Required tasks →
**1)** Translate this sentence from the passage on NVMe parity updates into Spanish: "For example, the NVMe device 146 is connected to the peer NVMe device 142 through a PCIe switch."
**2)** Print, word for word, the stretch of the passage on NVMe parity updates from "In an embodiment, the XOR_AND_UPDATE" through "the NVMe command.".

Quoted passage →
——

To update the parity drive, the two inputs for the second XOR offload instruction 224 may include, for example, the memory address range of the CMB storage where the previous partial XOR calculation results are stored, and the LBA range on the servicing NVMe device 146 that stored the parity data. The two inputs in this case do not use logical blocks but rather, one input includes the LBA range while the other input includes the memory address range of the CMB storage. In an embodiment, the NVMe device 146 is configured to access the stored partial XOR calculation results from the peer drive such as the NVMe device 142. In this embodiment, the NVMe device 146 may access the CMB storage without going through the RAID controller since the CMB storage is attached to the peer drive. For example, the NVMe device 146 is connected to the peer NVMe device 142 through a PCIe switch. In this example, the NVMe device 146 may access the stored partial XOR calculation results by using the memory address range of the CMB storage. The memory address range is one of the two inputs to the second XOR offload instruction.

In an embodiment, the XOR_AND_UPDATE command may be integrated to the NVMe protocol such that each NVMe device in the RAID array may be configured to receive the NVMe command and to use its internal hardware resources to perform the offload operations of the NVMe command.

——

Given entries →
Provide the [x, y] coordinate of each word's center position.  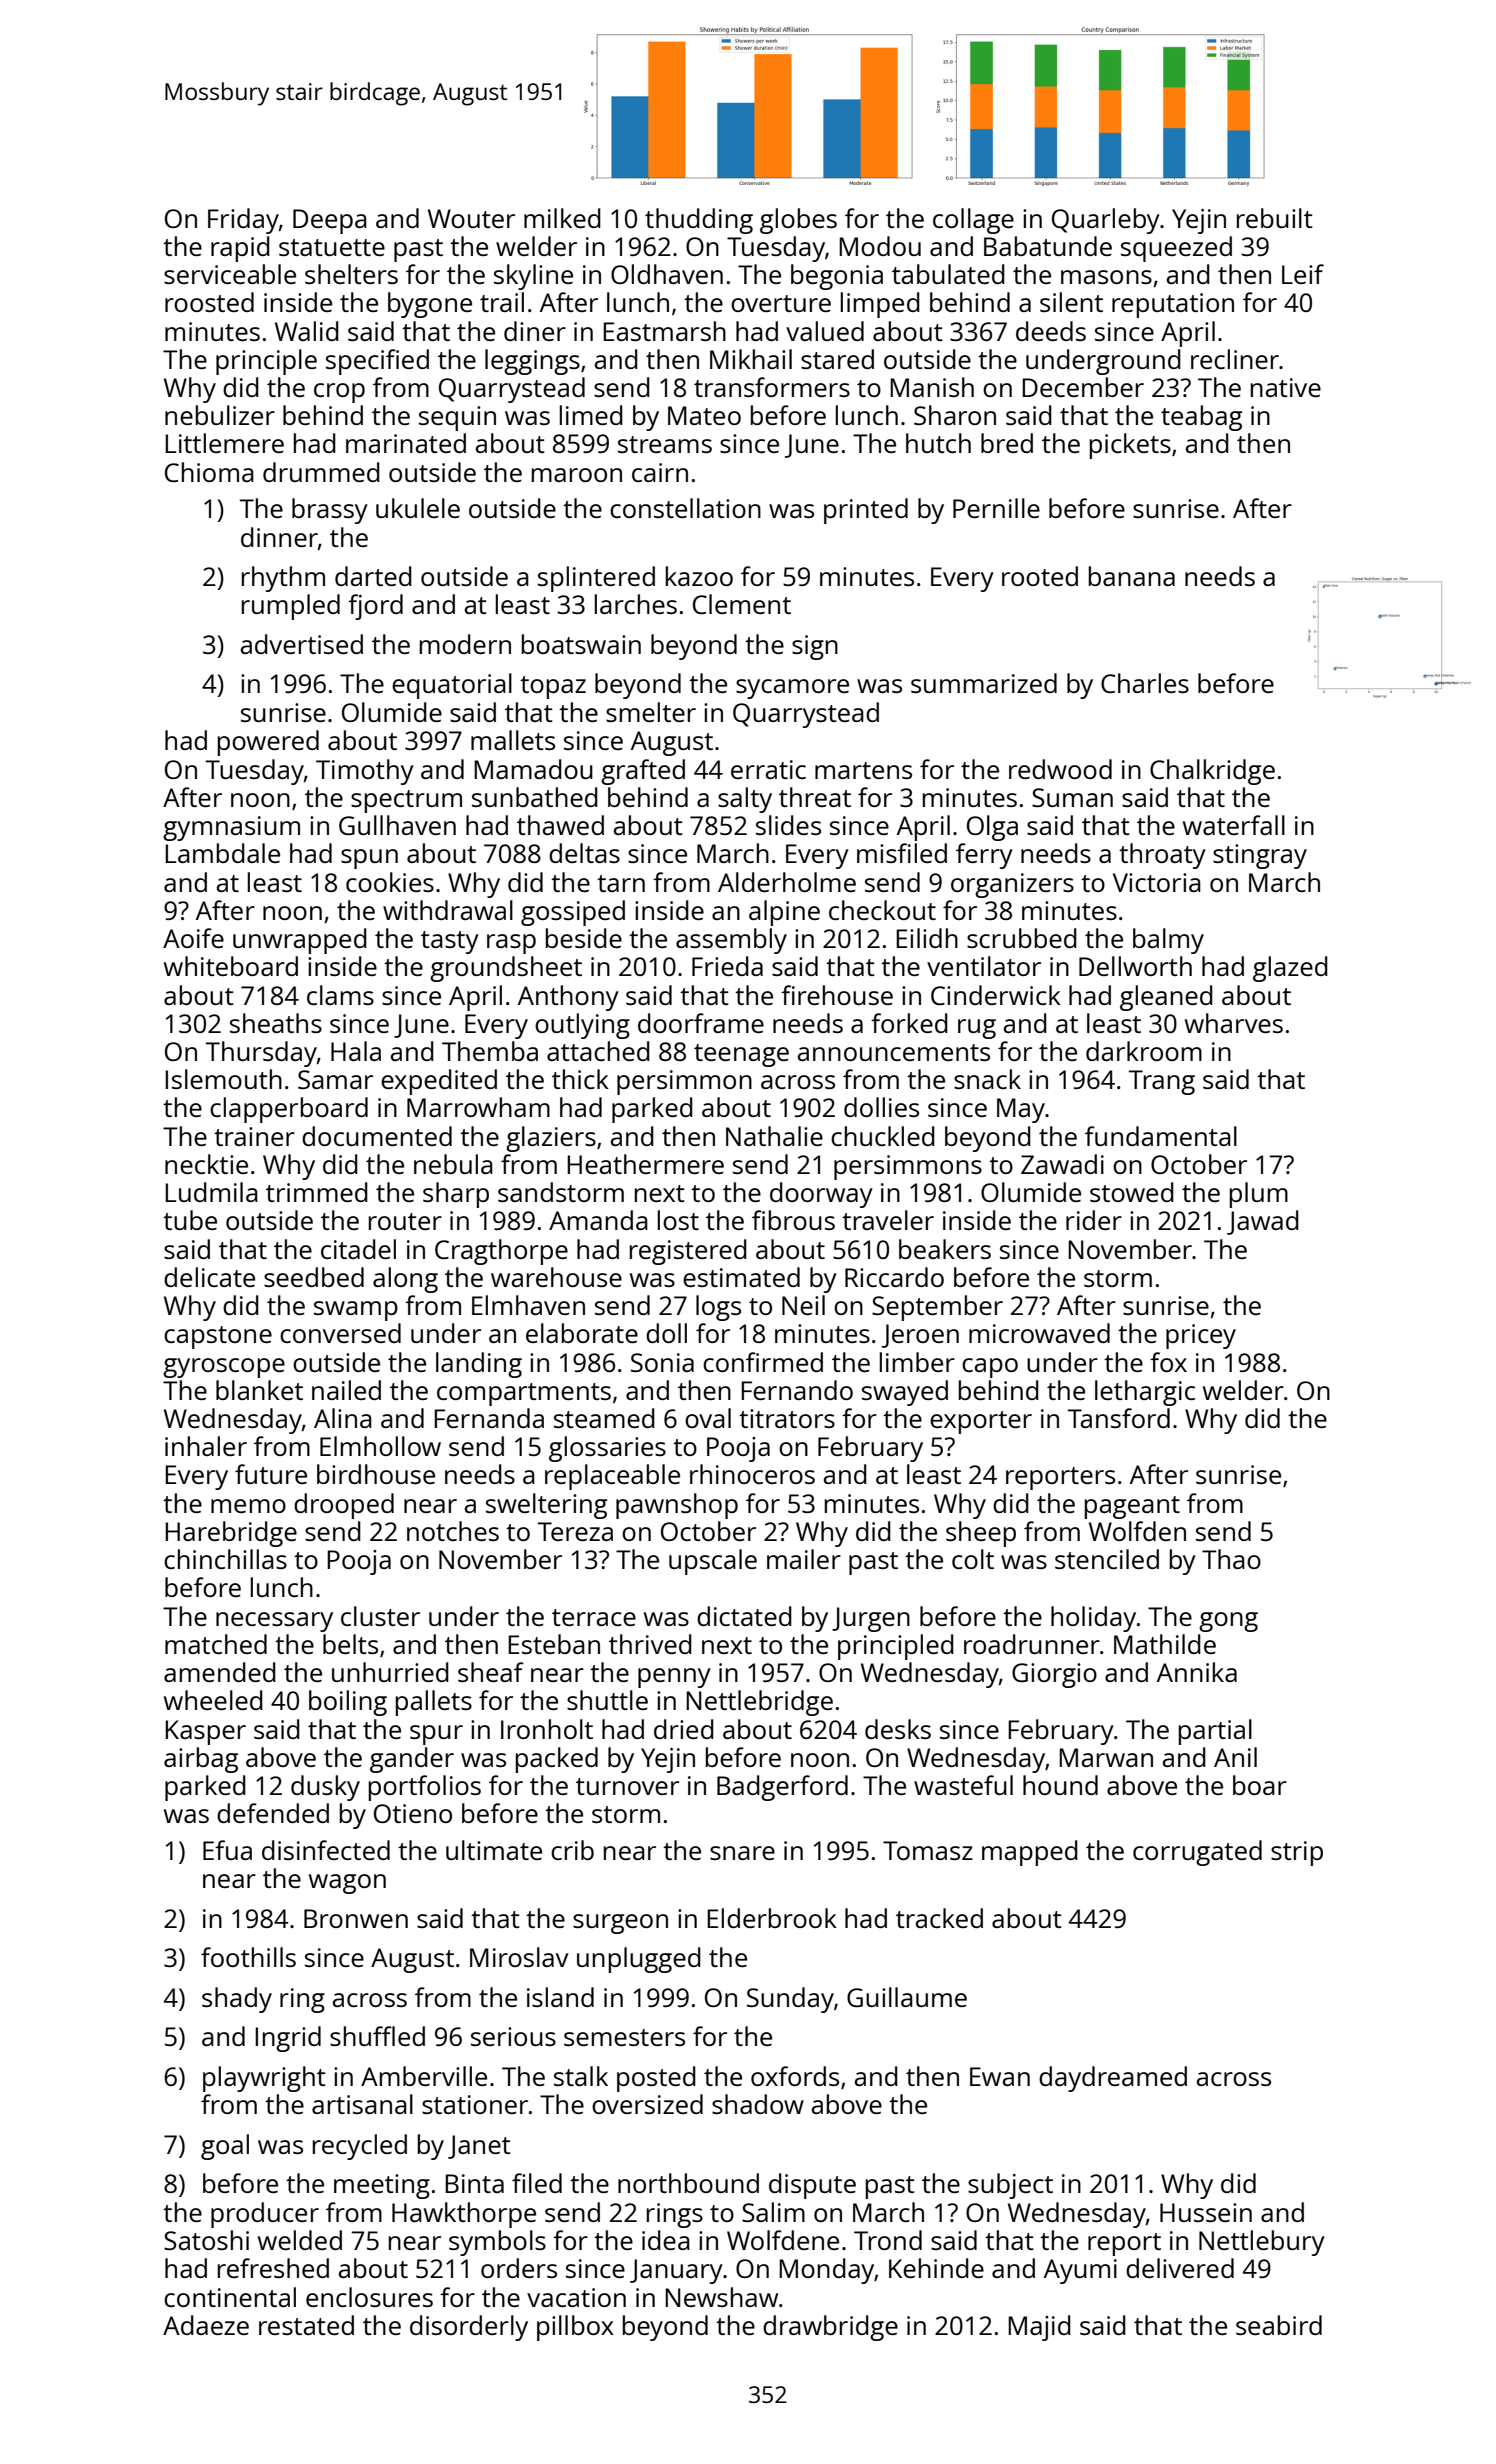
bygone [430, 305]
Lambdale [222, 853]
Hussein [1206, 2212]
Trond [888, 2240]
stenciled [1107, 1559]
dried [684, 1729]
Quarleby [1106, 221]
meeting [382, 2186]
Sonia [662, 1362]
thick [580, 1079]
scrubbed [1022, 938]
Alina [343, 1418]
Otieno [413, 1813]
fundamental [1161, 1136]
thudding [699, 221]
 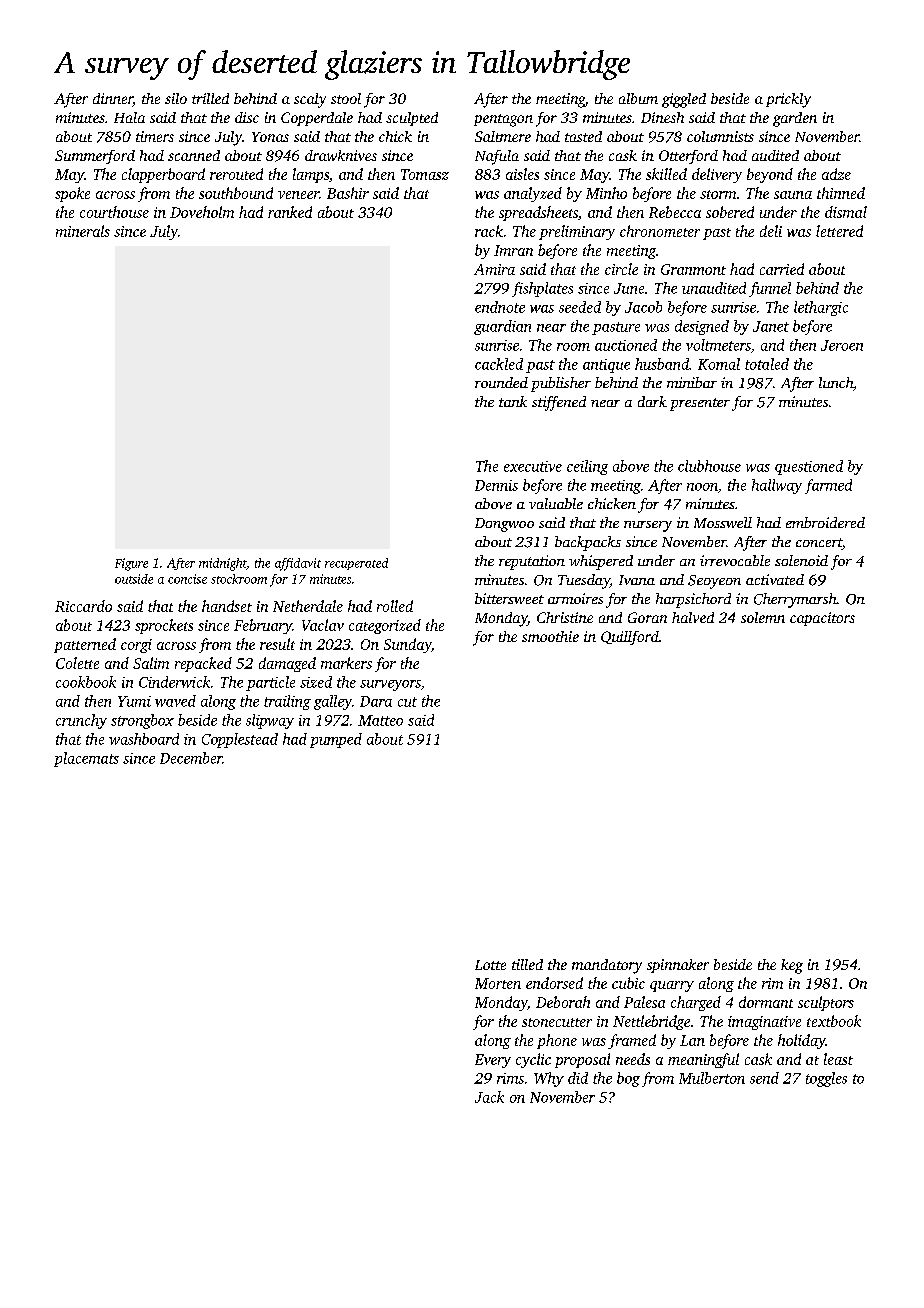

——

Solutions →
**1)** Por ejemplo, el dispositivo NVMe 146 está conectado al dispositivo NVMe homólogo 142 a través de un conmutador PCIe.

**2)**
In an embodiment, the XOR_AND_UPDATE command may be integrated to the NVMe protocol such that each NVMe device in the RAID array may be configured to receive the NVMe command and to use its internal hardware resources to perform the offload operations of the NVMe command.